As Redskins free fall, players work hard to maintain hope

ASHBURN, Va. -- The facts are what they are: The Washington Redskins have lost four in a row and five out of six and have three games left. These, too, are facts: Mathematically they’re still alive, even if it feels like their season ended with a 24-point loss to the New York Giants. Or the minute Colt McCoy, their backup quarterback, broke his leg a week earlier.

They’ve lost two quarterbacks and several other teammates to injuries. But the players cling to what they do have -- namely, hope. But when you’re down to your fourth quarterback and third set of starting guards, you have no run game, and your defense is playing poorly, it’s hard to have a lot of that.

But until they’re officially out, the Redskins have to try to find a way in. At 6-7 and playing a 4-9 Jacksonville team on Sunday, they have to maintain belief in themselves. They’re trying.

“We’ve got to believe in what we do and just keep grinding this thing out,” Redskins running back Chris Thompson said.

"We have to get in the right frame of mind,” Redskins coach Jay Gruden said. “We can't lose any confidence, but we have to understand we’ve got to work.”

Four weeks ago, the Redskins were 6-3, holding a two-game lead over Dallas in the NFC East. They’re now 6-7 and two games behind the Cowboys. Alex Smith was lost for the season with a compound spiral fracture in his leg that threatens his career. McCoy broke his leg two weeks later.

“I think about where we were before everything started going downhill,” Thompson said. “We were in a good place. We were 6-3, playing some of the best ball I’ve seen since I’ve been here. The defense had been playing amazing at that point. It’s a little frustrating. But I try to tell guys as much as I can, ‘Look back at what we did have or what we were doing right or doing well before these injuries to our quarterbacks happened.' We’ve got the talent to do it.”

Too much of that talent, though, is on injured reserve. Against the Giants, the Redskins started two backup tackles at guard. They started Mark Sanchez at quarterback but replaced him with Josh Johnson in the third quarter. Johnson had not attempted a pass since the 2011 season, but he looked sharper than Sanchez. He now becomes the Redskins' fourth starting quarterback.

“Johnson came in and did a great job,” Redskins running back Adrian Peterson said. “That right there created a different spark for us. It was obvious when he came in we started moving the ball and scoring points. That right there is hope alone. If we get this guy in there for four quarters and start off the way we started when he came in, we have a chance to be productive offensively, and defensively they feed off us.”

Johnson threw for 195 yards and ran for 45. He will start for the first time since 2011 for a team whose players he barely knows. He has to do it for a team that remains wounded by the Smith injury; players looked beyond Smith's modest stats -- 10 touchdowns, five interceptions -- to explain his impact.

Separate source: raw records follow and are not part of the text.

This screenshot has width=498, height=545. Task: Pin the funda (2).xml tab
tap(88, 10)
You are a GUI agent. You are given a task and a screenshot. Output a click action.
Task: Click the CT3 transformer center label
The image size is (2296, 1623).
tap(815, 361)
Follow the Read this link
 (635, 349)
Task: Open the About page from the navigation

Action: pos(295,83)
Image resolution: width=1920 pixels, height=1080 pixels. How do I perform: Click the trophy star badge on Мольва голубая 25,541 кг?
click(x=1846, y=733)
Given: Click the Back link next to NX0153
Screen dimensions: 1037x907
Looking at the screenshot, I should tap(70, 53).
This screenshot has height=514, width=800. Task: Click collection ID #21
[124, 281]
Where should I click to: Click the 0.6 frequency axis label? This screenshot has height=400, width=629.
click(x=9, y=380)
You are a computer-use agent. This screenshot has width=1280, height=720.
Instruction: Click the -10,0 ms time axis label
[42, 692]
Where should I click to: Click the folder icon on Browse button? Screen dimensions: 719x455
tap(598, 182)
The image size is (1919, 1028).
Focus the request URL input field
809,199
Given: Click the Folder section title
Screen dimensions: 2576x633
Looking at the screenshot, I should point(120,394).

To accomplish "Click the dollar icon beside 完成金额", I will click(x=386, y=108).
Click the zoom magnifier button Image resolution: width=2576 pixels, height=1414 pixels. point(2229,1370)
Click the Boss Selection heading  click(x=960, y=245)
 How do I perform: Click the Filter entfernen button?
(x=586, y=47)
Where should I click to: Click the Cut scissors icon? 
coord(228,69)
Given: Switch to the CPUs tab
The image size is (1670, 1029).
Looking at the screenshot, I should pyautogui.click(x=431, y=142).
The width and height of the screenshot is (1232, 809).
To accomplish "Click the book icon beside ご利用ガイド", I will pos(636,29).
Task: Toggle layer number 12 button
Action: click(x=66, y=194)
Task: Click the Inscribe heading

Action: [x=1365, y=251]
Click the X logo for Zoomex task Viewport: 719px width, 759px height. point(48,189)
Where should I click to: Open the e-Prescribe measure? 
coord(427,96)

“He was never shaken with the pressure,” Thompson said. “From pregame to the end of the game, he was the same guy. Nothing ever changed. He would get aggravated if things weren’t going right, but you would never see him lose himself. He would always tell us we’ll be all right. There was this aura about him. He just gave everybody that extra boost of confidence.”

That’s what the Redskins need now. They’ll have to get it from Johnson.

“It hurts bad when you lose your guys like that,” Thompson said. “And then you go on a losing streak, and that affects guys' confidence when you’re not playing as well as you were before. We’ve got to find a way to get over that hump.”